Directions |
According to the passage about Hank Aaron below, where did he begin his professional career as a shortstop?

Source passage |
How, indeed? Hank was the Home Run King. Actually, Hank is the Home Run King, and I know about August 7, 2007, when Barry Bonds slid past Hank’s career total before Bonds ended with an all-time major league high of 762.

Bonds had help, though, and I know. Bonds said he mistakenly used steroids provided by his trainer, but that still classifies as help—lots of help—so much help that it was the antithesis of Hank’s career.

Henry Louis Aaron only terrorized opponents with adrenaline, which means Dr. Harry Edwards had it about right near the end of 2007. That’s when I asked the accomplished sports sociologist from northern California how history should sort out Aaron, Bonds, performance-enhancing drugs, and the home run crown, and Edwards gave an answer for the ages: “Barry may have the record, but Hank always will be the standard bearer.”

If nothing else, Hank has the statues.

Greatness often is measured in statues, and nobody outside of maybe dictators from the old Soviet Union have inspired the building of more statues in their likeness than Henry Louis Aaron.

There are two Hank statues in Atlanta. The first is around the spot of Atlanta-Fulton County Stadium, where he ripped No. 715 to topple Babe Ruth’s career home run record. The other sits near Truist Park, the Braves’ home after the 2016 season. There is a Hank statue at the Milwaukee Brewers’ home ballpark called American Family Field, and another one in Eau Claire, Wisconsin, where he began his professional career as a shortstop. By the end of 2022, he also is slated to have a statue in Mobile, Alabama, his hometown. City officials plan to place five statues along their riverfront inside what they’ll call Hall of Fame Courtyard, which is scheduled to feature eight-foot images in bronze of Willie McCovey, Satchel Paige, Billy Williams, Ozzie Smith, and Aaron. They’re all Mobile natives and they’re all inducted into the Baseball Hall of Fame. Hank’s statue is the first under construction. In the meantime, the Double A Mobile BayBears play in Hank Aaron Stadium. His boyhood home was moved during the summer of 2008 from its original spot to next to the ballpark. And Hank Aaron Stadium does have a bust of Hank.

Entries provided |
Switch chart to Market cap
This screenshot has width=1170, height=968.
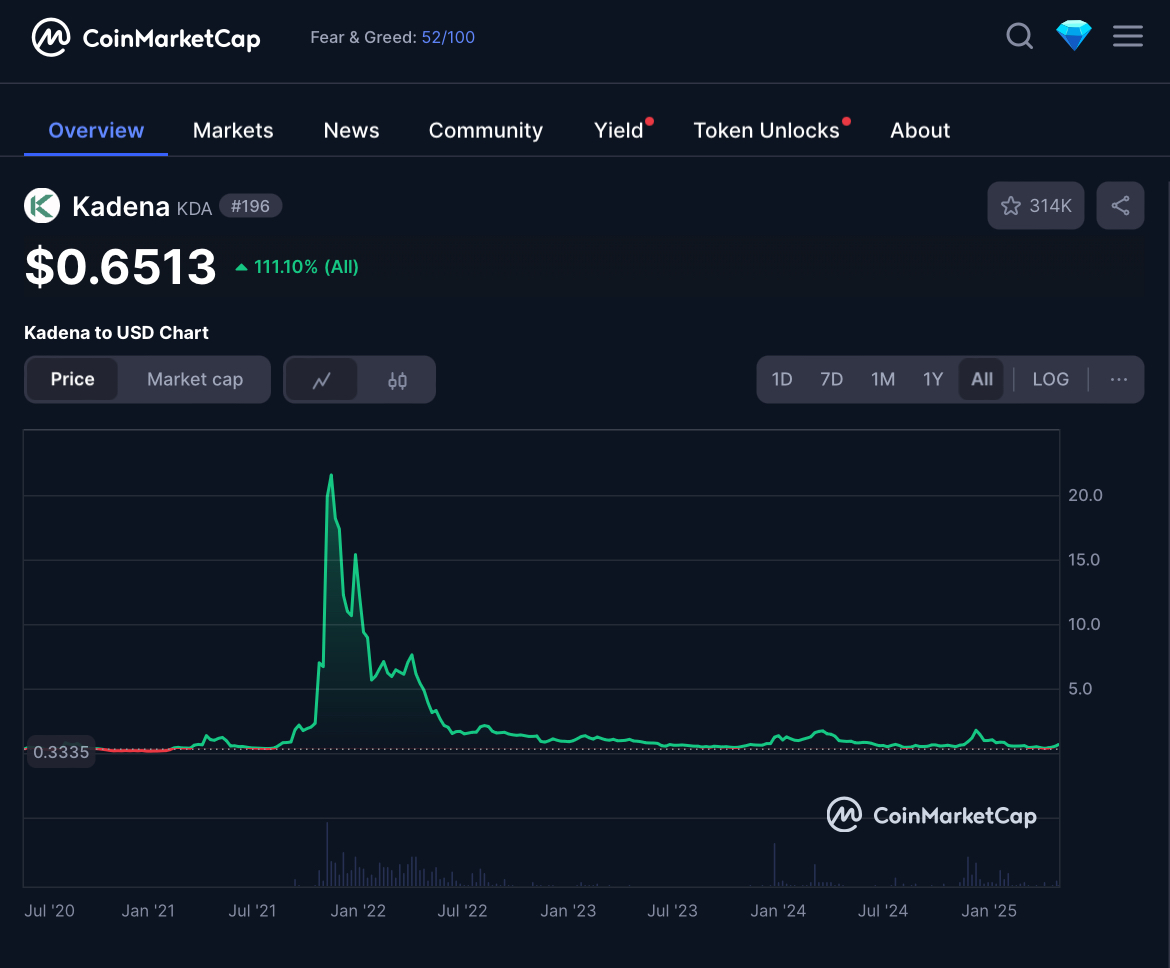[195, 379]
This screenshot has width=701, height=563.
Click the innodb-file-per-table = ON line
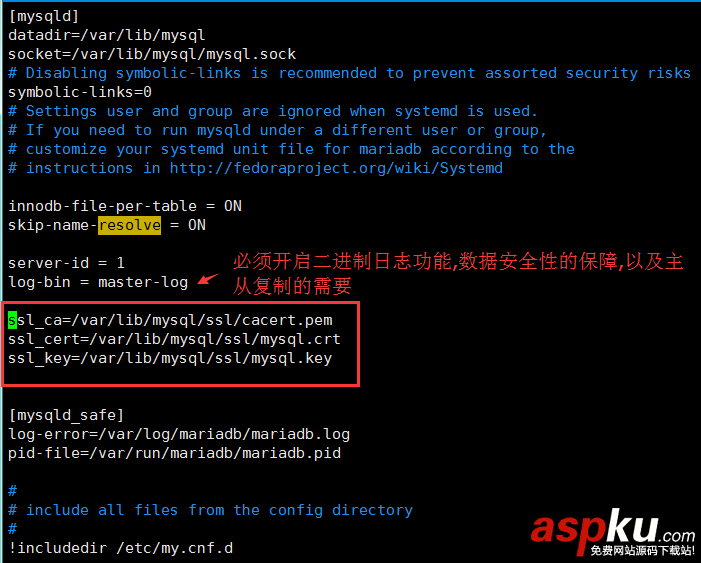pyautogui.click(x=125, y=206)
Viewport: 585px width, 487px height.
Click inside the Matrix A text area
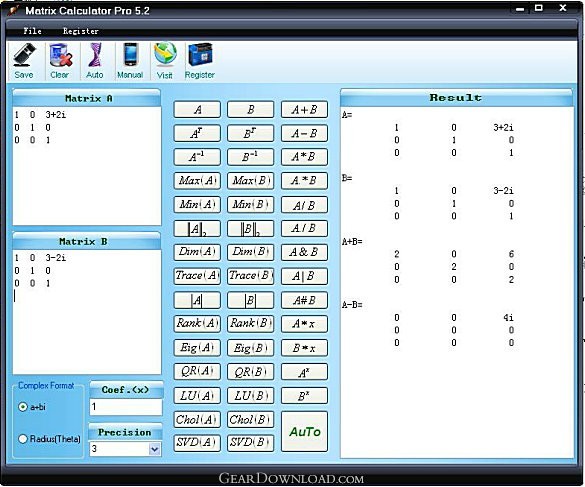coord(87,166)
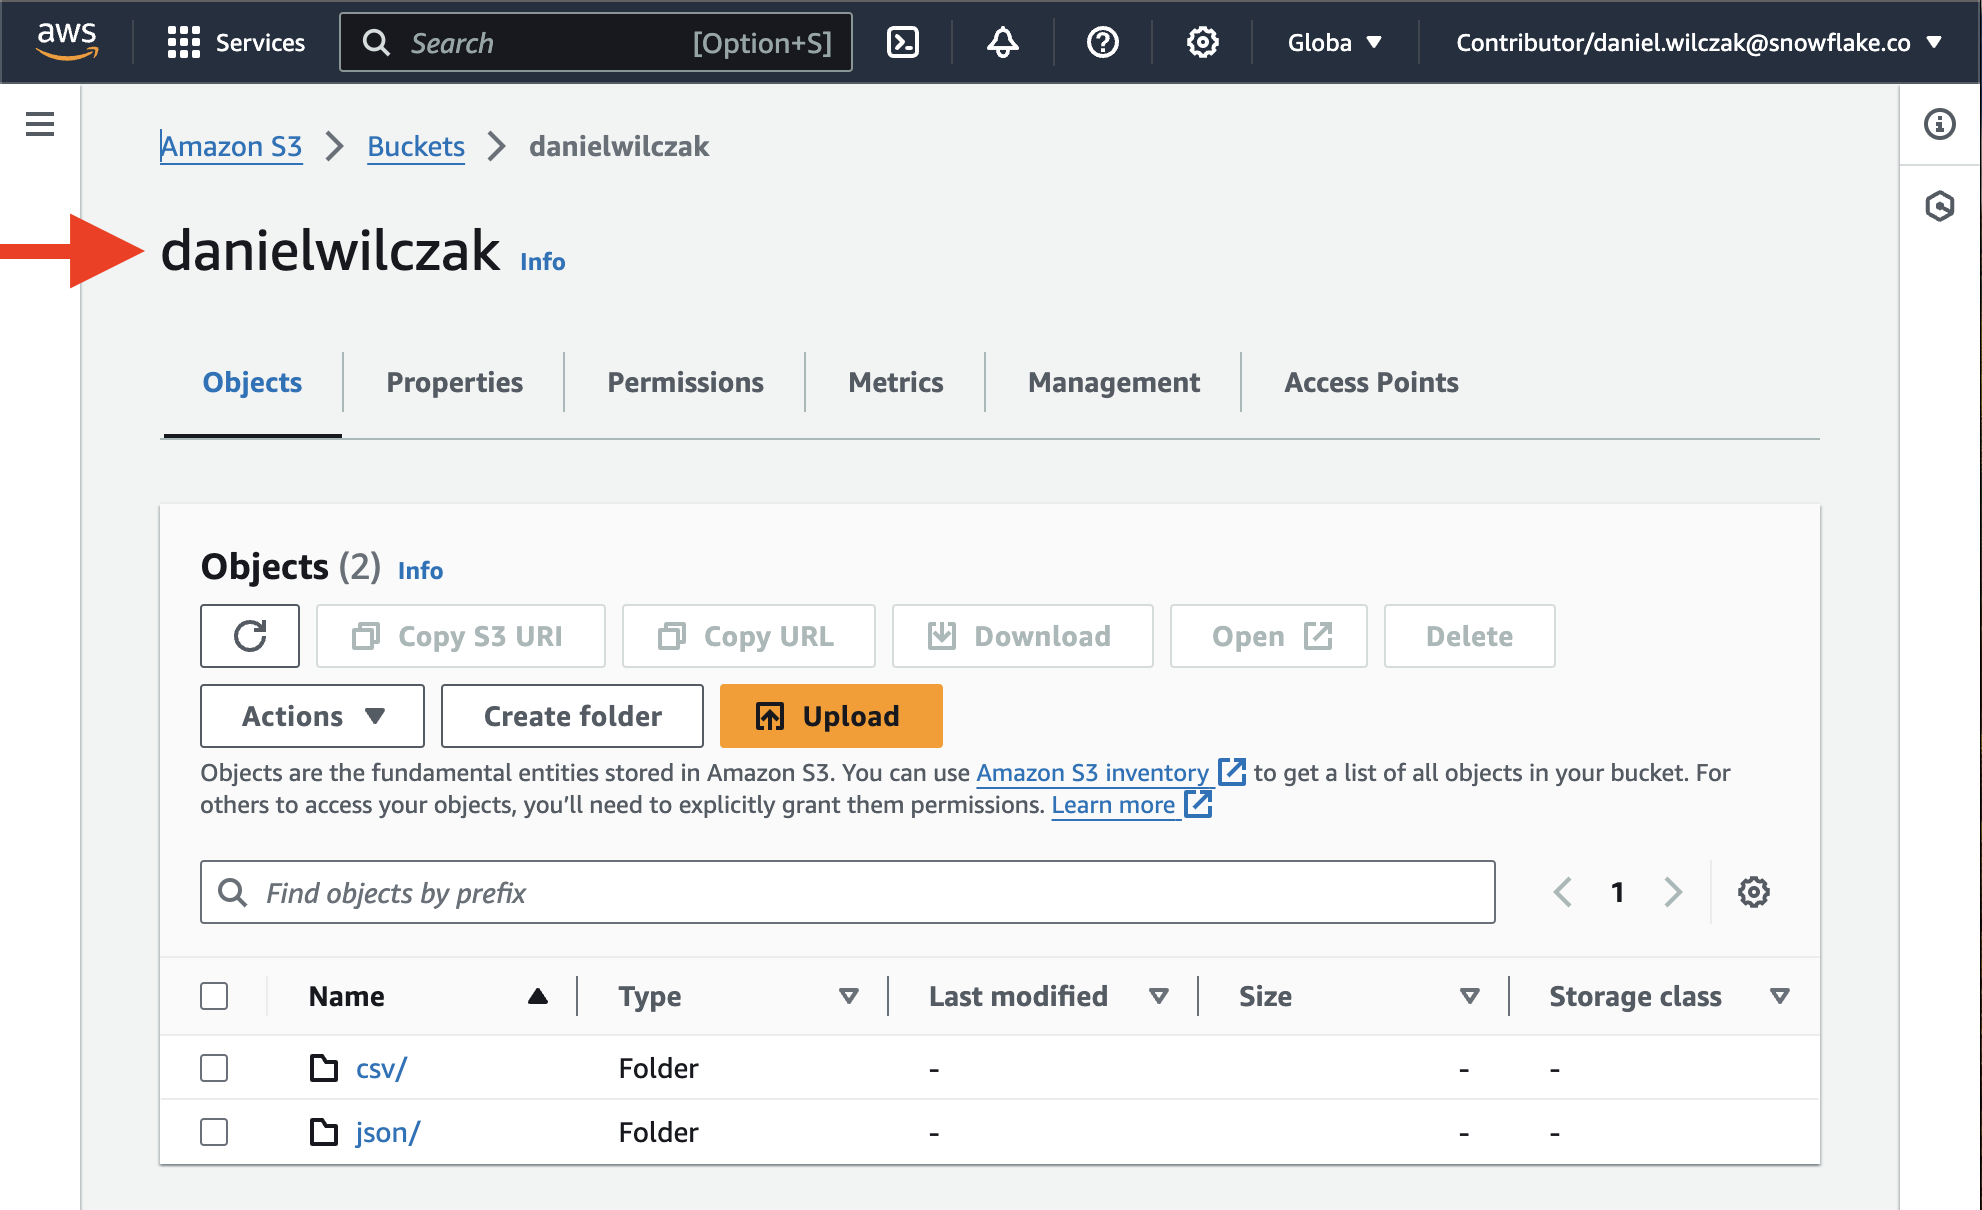
Task: Open the info panel circle icon
Action: point(1939,124)
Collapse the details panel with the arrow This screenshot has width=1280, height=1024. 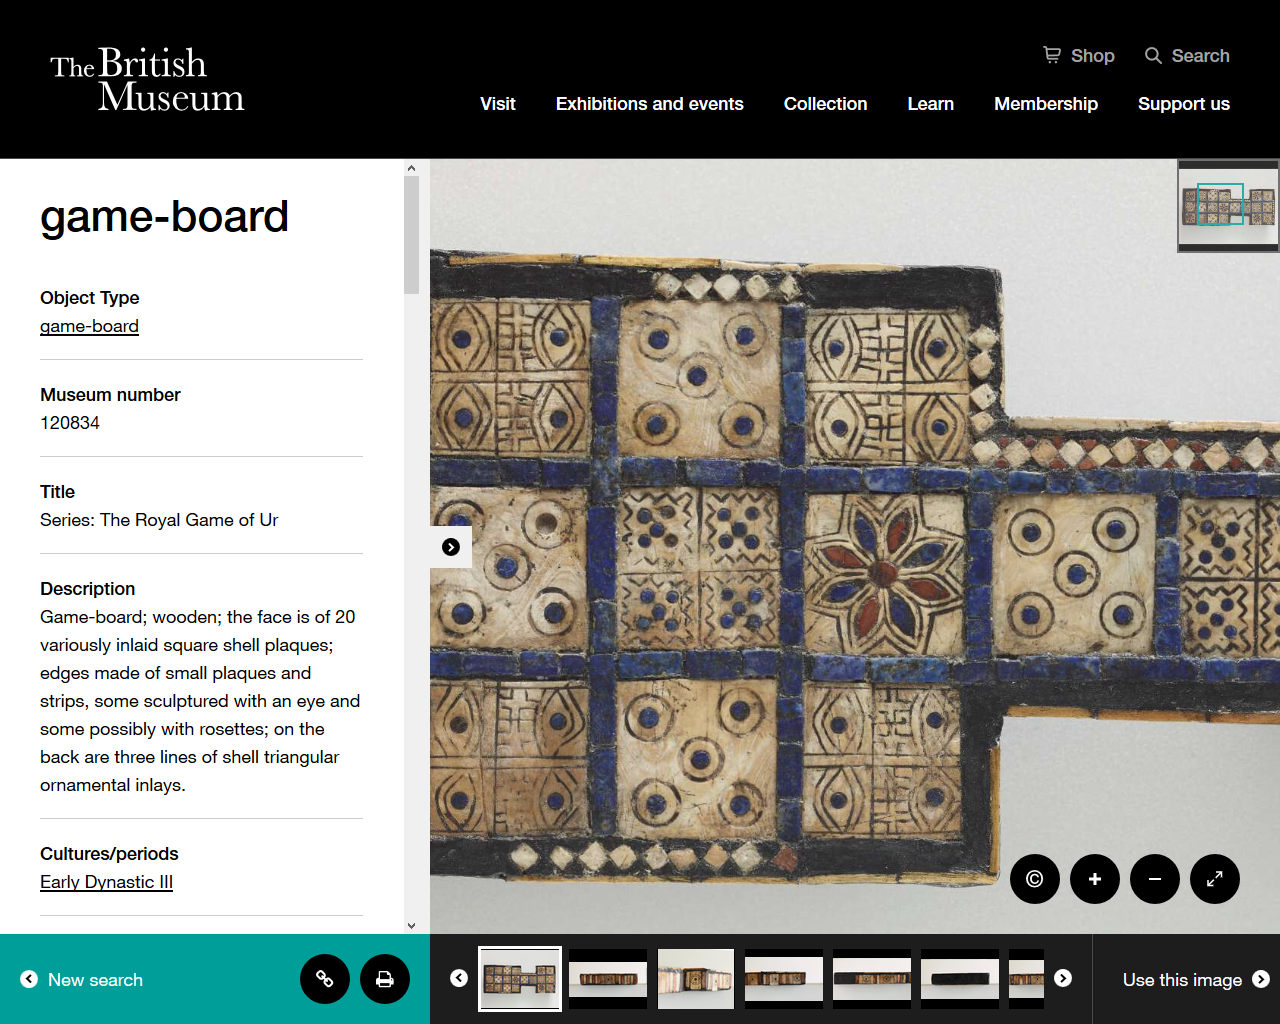[x=451, y=547]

Solution to the exercise |
Eau Claire, Wisconsin.